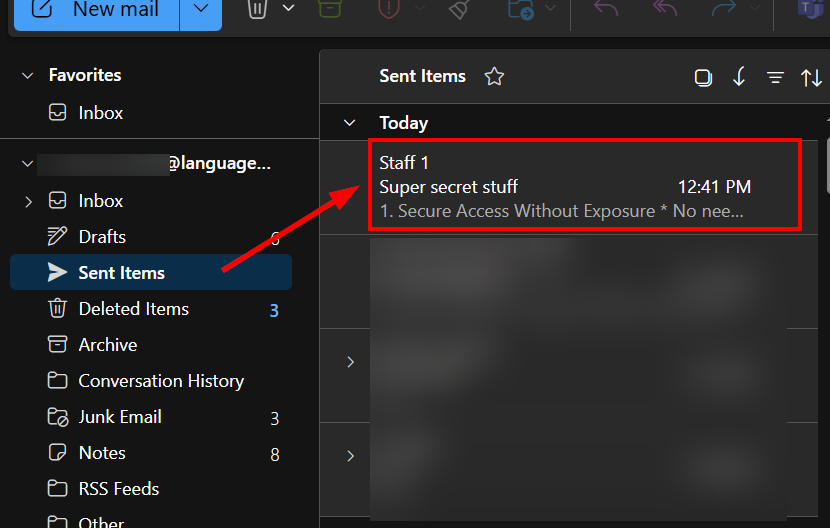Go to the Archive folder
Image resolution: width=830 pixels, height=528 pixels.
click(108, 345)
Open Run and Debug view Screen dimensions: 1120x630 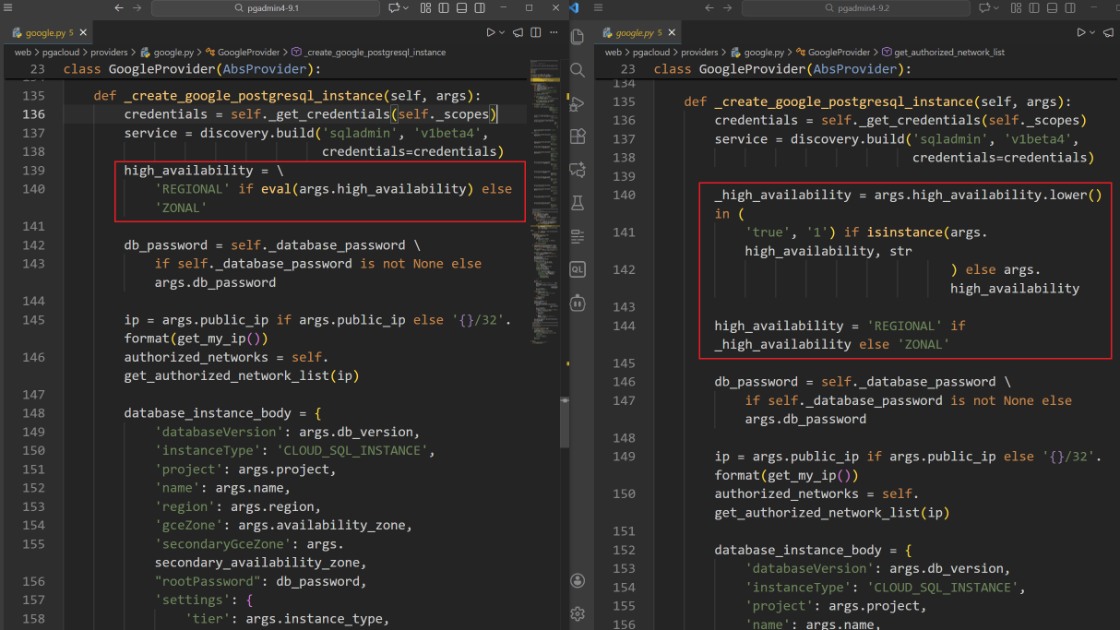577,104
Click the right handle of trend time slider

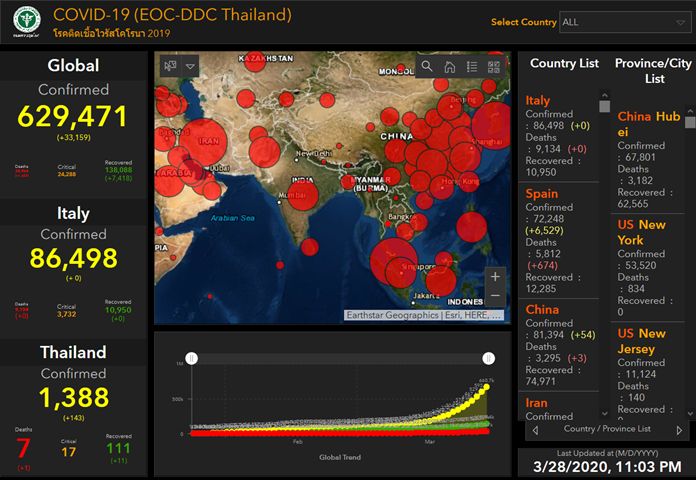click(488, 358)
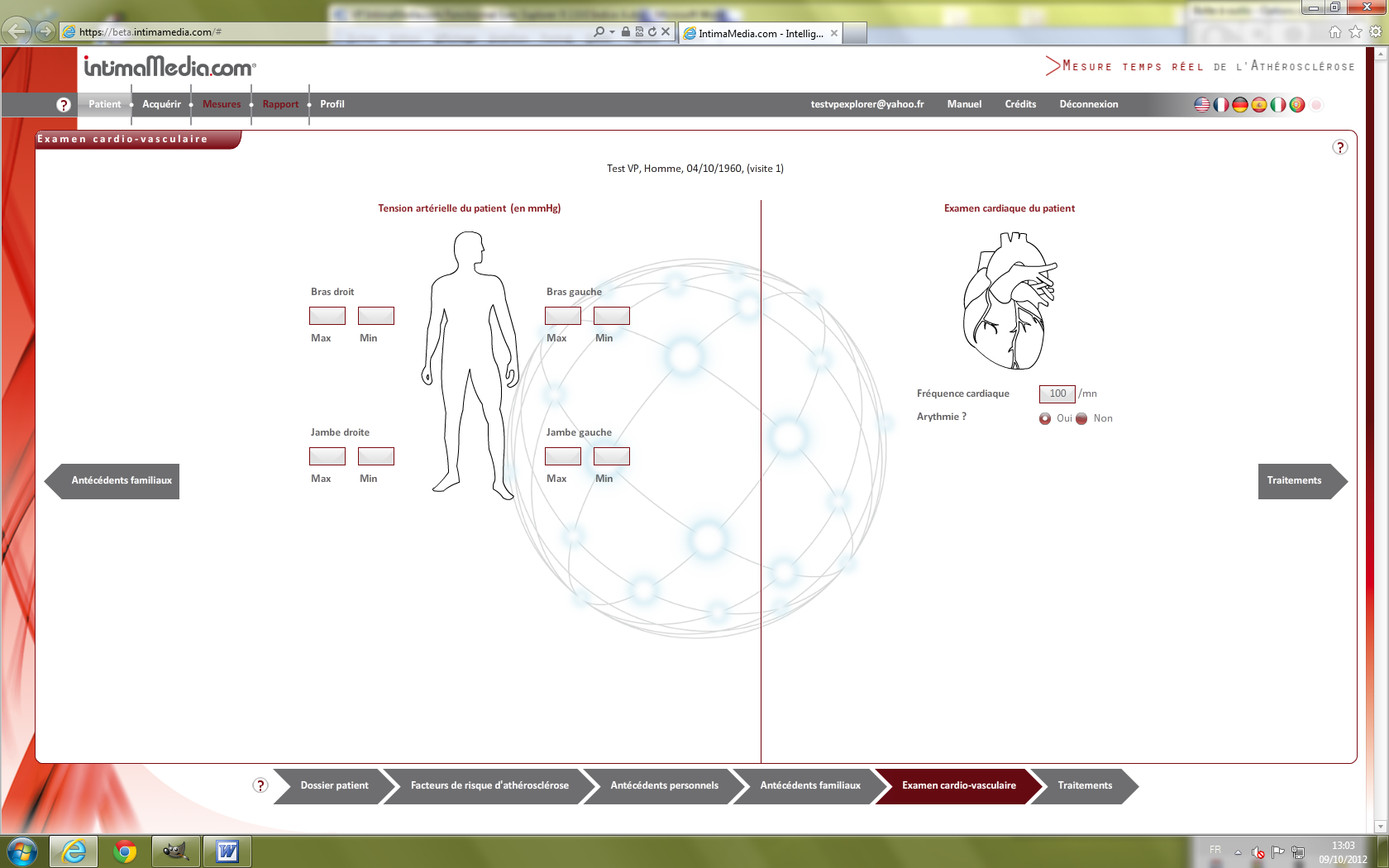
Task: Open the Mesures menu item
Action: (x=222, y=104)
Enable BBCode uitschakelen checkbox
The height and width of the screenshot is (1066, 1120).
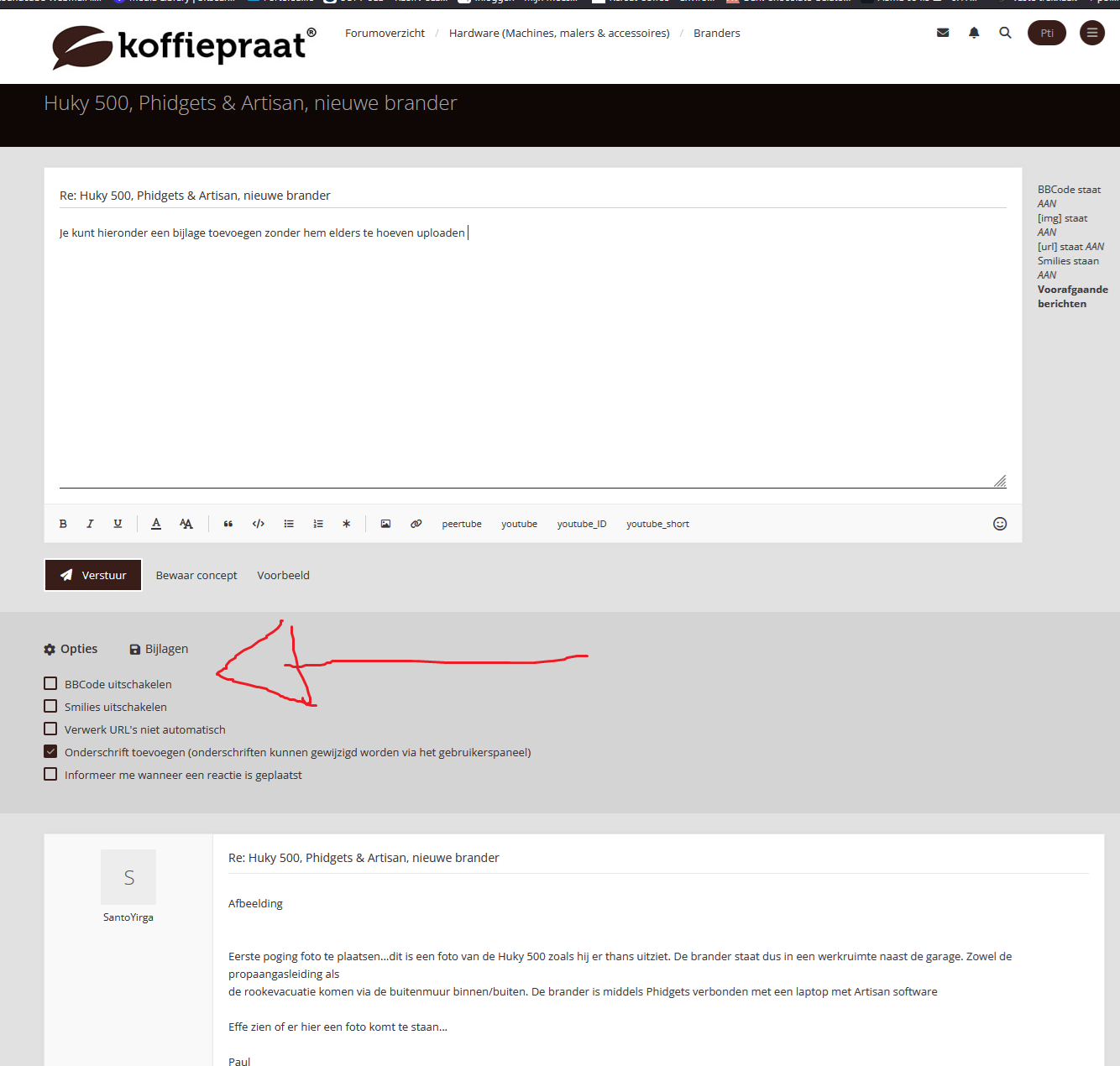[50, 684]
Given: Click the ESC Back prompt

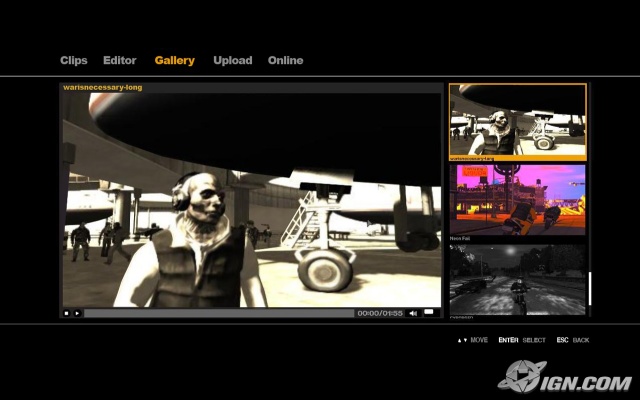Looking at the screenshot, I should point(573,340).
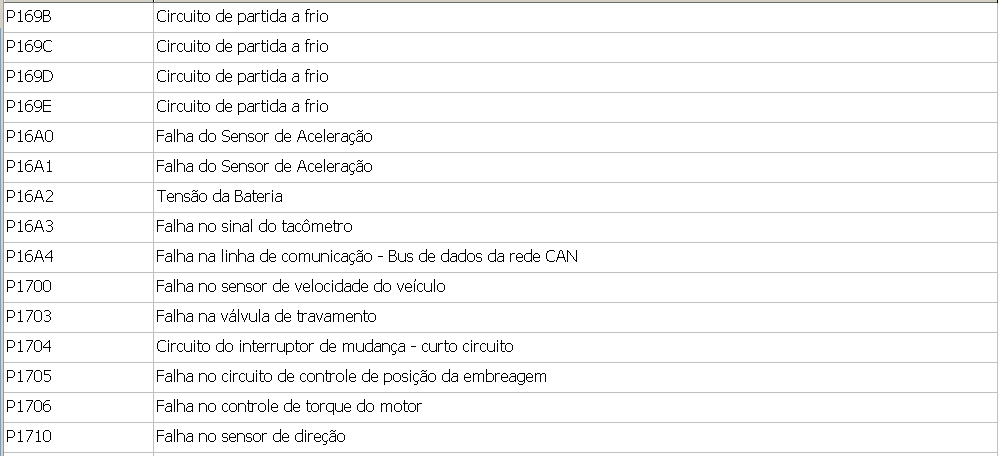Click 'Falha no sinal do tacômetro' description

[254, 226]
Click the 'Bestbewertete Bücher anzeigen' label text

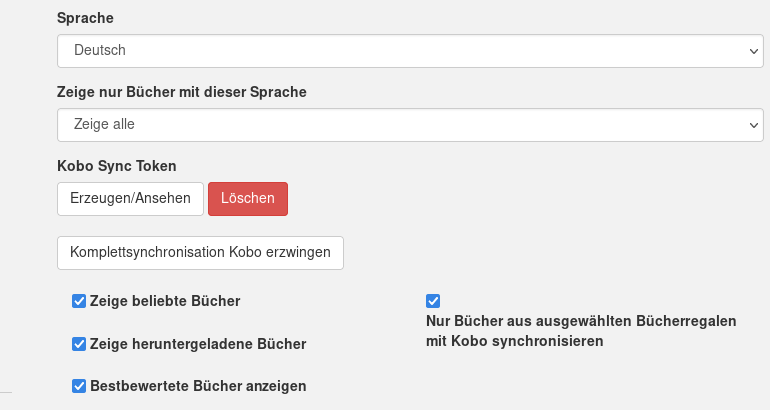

—————

Goal of the exercise: Each line from the one containing "Click the right handle of trend time slider" through the last line of the entries above is to be extracted exactly. Pictures are not part of the copy.

Solution to this problem:
Click the right handle of trend time slider

click(488, 358)
Task: Open the Mesures menu item
Action: (x=222, y=104)
Enable BBCode uitschakelen checkbox
The height and width of the screenshot is (1066, 1120).
[50, 684]
Given: Click the ESC Back prompt

Looking at the screenshot, I should point(573,340).
Click 'Falha no sinal do tacômetro' description

[254, 226]
Click the 'Bestbewertete Bücher anzeigen' label text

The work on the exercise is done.